Kahane ended the program doing something he does supremely well, which is conduct Beethoven’s Fourth Piano Concerto from the keyboard. There was a gripping theater to be experienced in the back-and-forth tug between a rhythmically incisive orchestra and Kahane’s molten, eloquent, urgent piano playing. The symphonic picture was large, while the drama was personal.
That’s one side of Kahane. There are others. Like the fact that he played guitar in a rock band as a kid growing up in L.A. in the ‘60s. And on the first half of the program, Kahane conducted the West Coast premiere of Derek Bermel’s Ritornello, which the composer describes as a “concerto grosso” for electric guitar and orchestra. This — along with the West Coast premiere of Osvaldo Golijov’s short “Sidereus” — was the news of the night.
...electric guitar concertos have, for the most part, remained self-conscious novelty works; that is certainly true of the nostalgic and trite “Gee’s Bend.” Ritornello, written for Wiek Hijmans, is different. The Dutch guitarist is certainly capable of conveying his instrument’s ecstatic wail and earthy distorted grunge. But he also produces an exceedingly beautiful tone on the same model guitar, he mentioned in a preconcert talk, George Harrison played on “Beatles for Sale.”
Bermel, who has been LACO’s most successful composer-in-residence (more evidence of a golden age), has an alluringly easy way with mixing genres. What is surprising here, however, is how readily King Crimson and the French Baroque can appear kissing cousins.

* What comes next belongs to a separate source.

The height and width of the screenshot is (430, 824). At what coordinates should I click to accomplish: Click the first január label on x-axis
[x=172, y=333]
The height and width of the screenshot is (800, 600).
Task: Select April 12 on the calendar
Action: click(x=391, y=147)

The ritornello, or repeated section, of the concerto is guitar bopping in broken triplets, the meter constantly changing, a homage perhaps to Fred Frith. But it also hints at Bermel’s recent Brazilian infatuation. A largo, with the dotted rhythms of Lully, breaks the sway and sets Hijmans off in the direction of heavy metal and a spellbindingly Clapton-esque improvised cadenza.